* Görev tanımı *
Aşağıdaki kayıtların hepsini, tek bir karakteri bile değiştirmeden olduğu gibi yeniden yazın.

* Alıştırma verileri *
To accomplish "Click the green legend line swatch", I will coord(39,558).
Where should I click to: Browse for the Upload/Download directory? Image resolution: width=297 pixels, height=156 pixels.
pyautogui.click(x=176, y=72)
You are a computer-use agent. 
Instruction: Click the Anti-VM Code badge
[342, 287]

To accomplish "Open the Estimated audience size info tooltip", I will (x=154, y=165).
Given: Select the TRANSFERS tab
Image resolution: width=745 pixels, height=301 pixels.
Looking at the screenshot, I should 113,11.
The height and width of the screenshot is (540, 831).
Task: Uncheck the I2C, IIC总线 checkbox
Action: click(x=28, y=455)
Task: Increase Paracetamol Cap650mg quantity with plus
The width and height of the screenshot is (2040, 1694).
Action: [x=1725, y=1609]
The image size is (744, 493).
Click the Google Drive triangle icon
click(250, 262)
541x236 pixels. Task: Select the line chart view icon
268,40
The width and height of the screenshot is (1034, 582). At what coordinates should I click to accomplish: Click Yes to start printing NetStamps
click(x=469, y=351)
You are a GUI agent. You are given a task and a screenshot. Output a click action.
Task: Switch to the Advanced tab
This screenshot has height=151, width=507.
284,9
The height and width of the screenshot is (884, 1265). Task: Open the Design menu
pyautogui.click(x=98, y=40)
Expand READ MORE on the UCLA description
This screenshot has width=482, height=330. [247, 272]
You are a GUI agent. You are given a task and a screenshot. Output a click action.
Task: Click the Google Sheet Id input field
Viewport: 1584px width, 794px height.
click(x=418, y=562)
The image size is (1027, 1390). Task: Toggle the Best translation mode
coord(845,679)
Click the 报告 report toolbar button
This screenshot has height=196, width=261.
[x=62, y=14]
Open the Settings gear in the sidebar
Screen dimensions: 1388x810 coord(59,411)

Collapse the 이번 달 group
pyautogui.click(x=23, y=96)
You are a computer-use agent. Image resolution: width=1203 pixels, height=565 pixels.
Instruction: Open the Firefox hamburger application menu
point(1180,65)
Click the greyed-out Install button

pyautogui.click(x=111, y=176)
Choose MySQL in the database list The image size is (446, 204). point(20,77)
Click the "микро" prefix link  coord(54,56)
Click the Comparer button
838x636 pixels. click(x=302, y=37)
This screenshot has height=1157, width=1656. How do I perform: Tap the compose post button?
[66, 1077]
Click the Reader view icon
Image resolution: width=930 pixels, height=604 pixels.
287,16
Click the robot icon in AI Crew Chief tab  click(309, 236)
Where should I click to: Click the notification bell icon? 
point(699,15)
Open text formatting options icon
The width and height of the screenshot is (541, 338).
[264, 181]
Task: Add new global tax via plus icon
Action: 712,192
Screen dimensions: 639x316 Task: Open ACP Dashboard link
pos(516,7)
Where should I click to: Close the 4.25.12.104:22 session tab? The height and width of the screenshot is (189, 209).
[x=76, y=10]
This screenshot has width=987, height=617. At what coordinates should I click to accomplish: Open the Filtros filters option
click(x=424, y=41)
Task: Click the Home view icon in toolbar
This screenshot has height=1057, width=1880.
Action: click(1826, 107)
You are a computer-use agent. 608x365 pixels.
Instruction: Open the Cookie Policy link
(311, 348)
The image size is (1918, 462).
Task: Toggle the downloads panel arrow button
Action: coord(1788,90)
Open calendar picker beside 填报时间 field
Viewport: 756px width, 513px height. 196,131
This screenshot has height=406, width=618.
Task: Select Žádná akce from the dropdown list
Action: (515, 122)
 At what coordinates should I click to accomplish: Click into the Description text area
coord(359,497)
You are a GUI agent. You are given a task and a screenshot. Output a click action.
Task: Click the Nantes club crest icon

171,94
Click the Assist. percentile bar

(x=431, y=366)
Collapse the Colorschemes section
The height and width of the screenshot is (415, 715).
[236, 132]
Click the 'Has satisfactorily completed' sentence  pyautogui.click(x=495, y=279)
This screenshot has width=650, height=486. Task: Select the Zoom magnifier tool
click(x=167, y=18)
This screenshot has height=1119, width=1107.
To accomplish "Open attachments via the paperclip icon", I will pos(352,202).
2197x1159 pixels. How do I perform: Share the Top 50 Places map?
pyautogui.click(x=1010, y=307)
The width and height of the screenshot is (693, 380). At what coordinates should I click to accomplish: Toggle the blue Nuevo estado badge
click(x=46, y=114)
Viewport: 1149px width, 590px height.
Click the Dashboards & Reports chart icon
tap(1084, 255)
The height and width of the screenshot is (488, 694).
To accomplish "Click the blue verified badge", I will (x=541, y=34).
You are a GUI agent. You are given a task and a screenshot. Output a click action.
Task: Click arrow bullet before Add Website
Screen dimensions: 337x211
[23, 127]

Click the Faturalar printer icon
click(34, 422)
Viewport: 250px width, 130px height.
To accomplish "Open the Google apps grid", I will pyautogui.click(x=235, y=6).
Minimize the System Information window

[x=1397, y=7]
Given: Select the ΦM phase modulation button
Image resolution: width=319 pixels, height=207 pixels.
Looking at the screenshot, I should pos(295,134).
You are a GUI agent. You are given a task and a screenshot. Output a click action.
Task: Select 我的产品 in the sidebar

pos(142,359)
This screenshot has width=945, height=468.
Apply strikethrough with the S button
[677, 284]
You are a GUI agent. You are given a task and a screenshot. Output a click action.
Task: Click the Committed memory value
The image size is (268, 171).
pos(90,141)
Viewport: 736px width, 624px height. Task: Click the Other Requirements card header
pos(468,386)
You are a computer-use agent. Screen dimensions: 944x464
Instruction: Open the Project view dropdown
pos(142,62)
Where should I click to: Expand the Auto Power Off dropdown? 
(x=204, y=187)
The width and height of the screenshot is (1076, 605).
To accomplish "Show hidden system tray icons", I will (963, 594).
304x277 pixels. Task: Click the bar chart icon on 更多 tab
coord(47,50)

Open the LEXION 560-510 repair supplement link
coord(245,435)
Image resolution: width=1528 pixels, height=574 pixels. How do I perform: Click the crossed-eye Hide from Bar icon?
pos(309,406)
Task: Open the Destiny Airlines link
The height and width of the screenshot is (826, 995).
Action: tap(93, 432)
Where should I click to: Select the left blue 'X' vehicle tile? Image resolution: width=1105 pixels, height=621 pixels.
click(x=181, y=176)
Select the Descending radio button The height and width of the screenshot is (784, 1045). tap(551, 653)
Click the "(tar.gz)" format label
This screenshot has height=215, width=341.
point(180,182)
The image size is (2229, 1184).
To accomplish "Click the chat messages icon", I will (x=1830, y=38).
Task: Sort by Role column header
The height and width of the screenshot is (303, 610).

* Doğru cevap *
To accomplish "Click the green legend line swatch", I will coord(39,558).
Where should I click to: Browse for the Upload/Download directory? Image resolution: width=297 pixels, height=156 pixels.
pyautogui.click(x=176, y=72)
You are a computer-use agent. 
Instruction: Click the Anti-VM Code badge
[342, 287]

To accomplish "Open the Estimated audience size info tooltip", I will (x=154, y=165).
Given: Select the TRANSFERS tab
Image resolution: width=745 pixels, height=301 pixels.
Looking at the screenshot, I should 113,11.
The height and width of the screenshot is (540, 831).
Task: Uncheck the I2C, IIC总线 checkbox
Action: click(x=28, y=455)
Task: Increase Paracetamol Cap650mg quantity with plus
The width and height of the screenshot is (2040, 1694).
Action: [x=1725, y=1609]
The image size is (744, 493).
Click the Google Drive triangle icon
click(250, 262)
541x236 pixels. Task: Select the line chart view icon
268,40
The width and height of the screenshot is (1034, 582). At what coordinates should I click to accomplish: Click Yes to start printing NetStamps
click(x=469, y=351)
You are a GUI agent. You are given a task and a screenshot. Output a click action.
Task: Switch to the Advanced tab
This screenshot has height=151, width=507.
284,9
The height and width of the screenshot is (884, 1265). Task: Open the Design menu
pyautogui.click(x=98, y=40)
Expand READ MORE on the UCLA description
This screenshot has width=482, height=330. [247, 272]
You are a GUI agent. You are given a task and a screenshot. Output a click action.
Task: Click the Google Sheet Id input field
Viewport: 1584px width, 794px height.
click(x=418, y=562)
The image size is (1027, 1390). Task: Toggle the Best translation mode
coord(845,679)
Click the 报告 report toolbar button
This screenshot has height=196, width=261.
[x=62, y=14]
Open the Settings gear in the sidebar
Screen dimensions: 1388x810 coord(59,411)

Collapse the 이번 달 group
pyautogui.click(x=23, y=96)
You are a computer-use agent. Image resolution: width=1203 pixels, height=565 pixels.
Instruction: Open the Firefox hamburger application menu
point(1180,65)
Click the greyed-out Install button

pyautogui.click(x=111, y=176)
Choose MySQL in the database list The image size is (446, 204). point(20,77)
Click the "микро" prefix link  coord(54,56)
Click the Comparer button
838x636 pixels. click(x=302, y=37)
This screenshot has height=1157, width=1656. How do I perform: Tap the compose post button?
[66, 1077]
Click the Reader view icon
Image resolution: width=930 pixels, height=604 pixels.
287,16
Click the robot icon in AI Crew Chief tab  click(309, 236)
Where should I click to: Click the notification bell icon? 
point(699,15)
Open text formatting options icon
The width and height of the screenshot is (541, 338).
[264, 181]
Task: Add new global tax via plus icon
Action: 712,192
Screen dimensions: 639x316 Task: Open ACP Dashboard link
pos(516,7)
Where should I click to: Close the 4.25.12.104:22 session tab? The height and width of the screenshot is (189, 209).
[x=76, y=10]
This screenshot has width=987, height=617. At what coordinates should I click to accomplish: Open the Filtros filters option
click(x=424, y=41)
Task: Click the Home view icon in toolbar
This screenshot has height=1057, width=1880.
Action: click(1826, 107)
You are a computer-use agent. 608x365 pixels.
Instruction: Open the Cookie Policy link
(311, 348)
The image size is (1918, 462).
Task: Toggle the downloads panel arrow button
Action: coord(1788,90)
Open calendar picker beside 填报时间 field
Viewport: 756px width, 513px height. 196,131
This screenshot has height=406, width=618.
Task: Select Žádná akce from the dropdown list
Action: (515, 122)
 At what coordinates should I click to accomplish: Click into the Description text area
coord(359,497)
You are a GUI agent. You are given a task and a screenshot. Output a click action.
Task: Click the Nantes club crest icon

171,94
Click the Assist. percentile bar

(x=431, y=366)
Collapse the Colorschemes section
The height and width of the screenshot is (415, 715).
[236, 132]
Click the 'Has satisfactorily completed' sentence  pyautogui.click(x=495, y=279)
This screenshot has width=650, height=486. Task: Select the Zoom magnifier tool
click(x=167, y=18)
This screenshot has height=1119, width=1107.
To accomplish "Open attachments via the paperclip icon", I will pos(352,202).
2197x1159 pixels. How do I perform: Share the Top 50 Places map?
pyautogui.click(x=1010, y=307)
The width and height of the screenshot is (693, 380). At what coordinates should I click to accomplish: Toggle the blue Nuevo estado badge
click(x=46, y=114)
Viewport: 1149px width, 590px height.
Click the Dashboards & Reports chart icon
tap(1084, 255)
The height and width of the screenshot is (488, 694).
To accomplish "Click the blue verified badge", I will (x=541, y=34).
You are a GUI agent. You are given a task and a screenshot. Output a click action.
Task: Click arrow bullet before Add Website
Screen dimensions: 337x211
[23, 127]

Click the Faturalar printer icon
click(34, 422)
Viewport: 250px width, 130px height.
To accomplish "Open the Google apps grid", I will pyautogui.click(x=235, y=6).
Minimize the System Information window

[x=1397, y=7]
Given: Select the ΦM phase modulation button
Image resolution: width=319 pixels, height=207 pixels.
Looking at the screenshot, I should pos(295,134).
You are a GUI agent. You are given a task and a screenshot. Output a click action.
Task: Select 我的产品 in the sidebar

pos(142,359)
This screenshot has width=945, height=468.
Apply strikethrough with the S button
[677, 284]
You are a GUI agent. You are given a task and a screenshot. Output a click action.
Task: Click the Committed memory value
The image size is (268, 171).
pos(90,141)
Viewport: 736px width, 624px height. Task: Click the Other Requirements card header
pos(468,386)
You are a computer-use agent. Screen dimensions: 944x464
Instruction: Open the Project view dropdown
pos(142,62)
Where should I click to: Expand the Auto Power Off dropdown? 
(x=204, y=187)
The width and height of the screenshot is (1076, 605).
To accomplish "Show hidden system tray icons", I will (963, 594).
304x277 pixels. Task: Click the bar chart icon on 更多 tab
coord(47,50)

Open the LEXION 560-510 repair supplement link
coord(245,435)
Image resolution: width=1528 pixels, height=574 pixels. How do I perform: Click the crossed-eye Hide from Bar icon?
pos(309,406)
Task: Open the Destiny Airlines link
The height and width of the screenshot is (826, 995).
Action: tap(93, 432)
Where should I click to: Select the left blue 'X' vehicle tile? Image resolution: width=1105 pixels, height=621 pixels.
click(x=181, y=176)
Select the Descending radio button The height and width of the screenshot is (784, 1045). tap(551, 653)
Click the "(tar.gz)" format label
This screenshot has height=215, width=341.
point(180,182)
The image size is (2229, 1184).
To accomplish "Click the chat messages icon", I will (x=1830, y=38).
Task: Sort by Role column header
The height and width of the screenshot is (303, 610).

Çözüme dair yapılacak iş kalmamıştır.